- _Target position records_:
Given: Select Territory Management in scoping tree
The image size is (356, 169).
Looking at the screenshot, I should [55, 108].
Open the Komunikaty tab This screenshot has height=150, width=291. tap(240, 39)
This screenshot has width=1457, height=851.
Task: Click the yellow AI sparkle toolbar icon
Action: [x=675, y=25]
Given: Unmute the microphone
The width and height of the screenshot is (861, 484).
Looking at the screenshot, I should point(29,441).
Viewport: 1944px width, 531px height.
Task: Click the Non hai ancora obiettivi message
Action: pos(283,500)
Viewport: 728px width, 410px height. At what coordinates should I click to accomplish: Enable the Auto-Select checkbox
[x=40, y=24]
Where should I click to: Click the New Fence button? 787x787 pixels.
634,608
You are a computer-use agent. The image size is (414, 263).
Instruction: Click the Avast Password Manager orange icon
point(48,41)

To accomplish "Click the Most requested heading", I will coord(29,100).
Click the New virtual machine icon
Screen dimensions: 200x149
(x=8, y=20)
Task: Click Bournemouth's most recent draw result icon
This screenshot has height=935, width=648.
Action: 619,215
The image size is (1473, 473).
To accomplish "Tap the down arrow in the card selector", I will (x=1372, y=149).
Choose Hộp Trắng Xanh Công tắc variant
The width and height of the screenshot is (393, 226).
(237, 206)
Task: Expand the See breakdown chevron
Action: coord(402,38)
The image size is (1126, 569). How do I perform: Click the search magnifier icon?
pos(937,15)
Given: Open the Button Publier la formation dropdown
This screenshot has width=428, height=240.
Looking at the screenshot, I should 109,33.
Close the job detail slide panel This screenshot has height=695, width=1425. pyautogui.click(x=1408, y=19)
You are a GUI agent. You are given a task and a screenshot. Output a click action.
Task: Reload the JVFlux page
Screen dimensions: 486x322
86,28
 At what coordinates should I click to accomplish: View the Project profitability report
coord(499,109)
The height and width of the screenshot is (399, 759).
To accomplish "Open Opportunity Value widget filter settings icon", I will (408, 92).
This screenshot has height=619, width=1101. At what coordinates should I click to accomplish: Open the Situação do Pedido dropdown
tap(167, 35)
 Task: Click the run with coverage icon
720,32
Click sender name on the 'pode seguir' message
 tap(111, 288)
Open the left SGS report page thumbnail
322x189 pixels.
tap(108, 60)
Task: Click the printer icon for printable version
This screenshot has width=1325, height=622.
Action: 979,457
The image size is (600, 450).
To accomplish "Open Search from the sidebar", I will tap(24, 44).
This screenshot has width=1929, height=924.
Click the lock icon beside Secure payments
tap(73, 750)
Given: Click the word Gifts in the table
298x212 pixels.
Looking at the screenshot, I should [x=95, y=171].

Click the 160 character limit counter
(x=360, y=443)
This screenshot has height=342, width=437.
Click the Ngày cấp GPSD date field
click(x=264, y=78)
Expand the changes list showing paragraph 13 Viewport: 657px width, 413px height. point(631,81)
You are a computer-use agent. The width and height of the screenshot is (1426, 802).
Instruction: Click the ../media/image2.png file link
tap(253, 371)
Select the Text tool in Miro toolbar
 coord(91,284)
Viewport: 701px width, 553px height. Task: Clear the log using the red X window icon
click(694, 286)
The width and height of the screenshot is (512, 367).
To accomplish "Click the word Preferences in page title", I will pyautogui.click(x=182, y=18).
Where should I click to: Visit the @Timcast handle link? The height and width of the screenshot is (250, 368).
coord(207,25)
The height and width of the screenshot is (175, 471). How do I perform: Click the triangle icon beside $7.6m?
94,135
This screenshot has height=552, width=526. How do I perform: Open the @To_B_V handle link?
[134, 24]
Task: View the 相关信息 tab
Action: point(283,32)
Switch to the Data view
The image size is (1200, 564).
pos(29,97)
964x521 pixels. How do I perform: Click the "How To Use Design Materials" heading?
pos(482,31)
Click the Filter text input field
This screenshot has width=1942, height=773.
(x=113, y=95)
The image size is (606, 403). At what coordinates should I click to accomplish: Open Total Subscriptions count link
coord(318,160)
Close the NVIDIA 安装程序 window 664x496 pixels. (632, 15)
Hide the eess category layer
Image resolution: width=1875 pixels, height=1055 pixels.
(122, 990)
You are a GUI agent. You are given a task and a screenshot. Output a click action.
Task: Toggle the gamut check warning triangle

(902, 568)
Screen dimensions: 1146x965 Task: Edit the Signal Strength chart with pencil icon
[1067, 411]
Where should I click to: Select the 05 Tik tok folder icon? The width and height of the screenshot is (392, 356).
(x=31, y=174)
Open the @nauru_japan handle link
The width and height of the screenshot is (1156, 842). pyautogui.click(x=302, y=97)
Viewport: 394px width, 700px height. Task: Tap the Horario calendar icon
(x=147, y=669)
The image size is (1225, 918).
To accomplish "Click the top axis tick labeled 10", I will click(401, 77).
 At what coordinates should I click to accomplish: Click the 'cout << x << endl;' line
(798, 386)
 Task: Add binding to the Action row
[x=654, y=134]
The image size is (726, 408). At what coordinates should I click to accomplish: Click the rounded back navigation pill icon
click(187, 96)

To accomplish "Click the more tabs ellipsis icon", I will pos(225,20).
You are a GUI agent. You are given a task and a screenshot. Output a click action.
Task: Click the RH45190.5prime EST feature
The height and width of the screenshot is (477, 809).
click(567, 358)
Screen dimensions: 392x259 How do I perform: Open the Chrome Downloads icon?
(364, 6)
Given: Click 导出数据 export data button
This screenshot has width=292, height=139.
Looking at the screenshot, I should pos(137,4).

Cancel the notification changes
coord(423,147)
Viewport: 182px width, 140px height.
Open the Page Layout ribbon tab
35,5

- _What to work on_: Reproduce every line of the material above verbatim, from start to finish.

- _Finished answer_:
Given: Select Territory Management in scoping tree
The image size is (356, 169).
Looking at the screenshot, I should [55, 108].
Open the Komunikaty tab This screenshot has height=150, width=291. tap(240, 39)
This screenshot has width=1457, height=851.
Task: Click the yellow AI sparkle toolbar icon
Action: [x=675, y=25]
Given: Unmute the microphone
The width and height of the screenshot is (861, 484).
Looking at the screenshot, I should point(29,441).
Viewport: 1944px width, 531px height.
Task: Click the Non hai ancora obiettivi message
Action: pos(283,500)
Viewport: 728px width, 410px height. At what coordinates should I click to accomplish: Enable the Auto-Select checkbox
[x=40, y=24]
Where should I click to: Click the New Fence button? 787x787 pixels.
634,608
You are a computer-use agent. The image size is (414, 263).
Instruction: Click the Avast Password Manager orange icon
point(48,41)

To accomplish "Click the Most requested heading", I will coord(29,100).
Click the New virtual machine icon
Screen dimensions: 200x149
(x=8, y=20)
Task: Click Bournemouth's most recent draw result icon
This screenshot has height=935, width=648.
Action: 619,215
The image size is (1473, 473).
To accomplish "Tap the down arrow in the card selector", I will (x=1372, y=149).
Choose Hộp Trắng Xanh Công tắc variant
The width and height of the screenshot is (393, 226).
(237, 206)
Task: Expand the See breakdown chevron
Action: coord(402,38)
The image size is (1126, 569). How do I perform: Click the search magnifier icon?
pos(937,15)
Given: Open the Button Publier la formation dropdown
This screenshot has width=428, height=240.
Looking at the screenshot, I should 109,33.
Close the job detail slide panel This screenshot has height=695, width=1425. pyautogui.click(x=1408, y=19)
You are a GUI agent. You are given a task and a screenshot. Output a click action.
Task: Reload the JVFlux page
Screen dimensions: 486x322
86,28
 At what coordinates should I click to accomplish: View the Project profitability report
coord(499,109)
The height and width of the screenshot is (399, 759).
To accomplish "Open Opportunity Value widget filter settings icon", I will (408, 92).
This screenshot has height=619, width=1101. At what coordinates should I click to accomplish: Open the Situação do Pedido dropdown
tap(167, 35)
 Task: Click the run with coverage icon
720,32
Click sender name on the 'pode seguir' message
 tap(111, 288)
Open the left SGS report page thumbnail
322x189 pixels.
tap(108, 60)
Task: Click the printer icon for printable version
This screenshot has width=1325, height=622.
Action: 979,457
The image size is (600, 450).
To accomplish "Open Search from the sidebar", I will tap(24, 44).
This screenshot has width=1929, height=924.
Click the lock icon beside Secure payments
tap(73, 750)
Given: Click the word Gifts in the table
298x212 pixels.
Looking at the screenshot, I should [x=95, y=171].

Click the 160 character limit counter
(x=360, y=443)
This screenshot has height=342, width=437.
Click the Ngày cấp GPSD date field
click(x=264, y=78)
Expand the changes list showing paragraph 13 Viewport: 657px width, 413px height. point(631,81)
You are a computer-use agent. The width and height of the screenshot is (1426, 802).
Instruction: Click the ../media/image2.png file link
tap(253, 371)
Select the Text tool in Miro toolbar
 coord(91,284)
Viewport: 701px width, 553px height. Task: Clear the log using the red X window icon
click(694, 286)
The width and height of the screenshot is (512, 367).
To accomplish "Click the word Preferences in page title", I will pyautogui.click(x=182, y=18).
Where should I click to: Visit the @Timcast handle link? The height and width of the screenshot is (250, 368).
coord(207,25)
The height and width of the screenshot is (175, 471). How do I perform: Click the triangle icon beside $7.6m?
94,135
This screenshot has height=552, width=526. How do I perform: Open the @To_B_V handle link?
[134, 24]
Task: View the 相关信息 tab
Action: point(283,32)
Switch to the Data view
The image size is (1200, 564).
pos(29,97)
964x521 pixels. How do I perform: Click the "How To Use Design Materials" heading?
pos(482,31)
Click the Filter text input field
This screenshot has width=1942, height=773.
(x=113, y=95)
The image size is (606, 403). At what coordinates should I click to accomplish: Open Total Subscriptions count link
coord(318,160)
Close the NVIDIA 安装程序 window 664x496 pixels. (632, 15)
Hide the eess category layer
Image resolution: width=1875 pixels, height=1055 pixels.
(122, 990)
You are a GUI agent. You are given a task and a screenshot. Output a click action.
Task: Toggle the gamut check warning triangle

(902, 568)
Screen dimensions: 1146x965 Task: Edit the Signal Strength chart with pencil icon
[1067, 411]
Where should I click to: Select the 05 Tik tok folder icon? The width and height of the screenshot is (392, 356).
(x=31, y=174)
Open the @nauru_japan handle link
The width and height of the screenshot is (1156, 842). pyautogui.click(x=302, y=97)
Viewport: 394px width, 700px height. Task: Tap the Horario calendar icon
(x=147, y=669)
The image size is (1225, 918).
To accomplish "Click the top axis tick labeled 10", I will click(401, 77).
 At what coordinates should I click to accomplish: Click the 'cout << x << endl;' line
(798, 386)
 Task: Add binding to the Action row
[x=654, y=134]
The image size is (726, 408). At what coordinates should I click to accomplish: Click the rounded back navigation pill icon
click(187, 96)

To accomplish "Click the more tabs ellipsis icon", I will pos(225,20).
You are a GUI agent. You are given a task and a screenshot. Output a click action.
Task: Click the RH45190.5prime EST feature
The height and width of the screenshot is (477, 809).
click(567, 358)
Screen dimensions: 392x259 How do I perform: Open the Chrome Downloads icon?
(364, 6)
Given: Click 导出数据 export data button
This screenshot has width=292, height=139.
Looking at the screenshot, I should pos(137,4).

Cancel the notification changes
coord(423,147)
Viewport: 182px width, 140px height.
Open the Page Layout ribbon tab
35,5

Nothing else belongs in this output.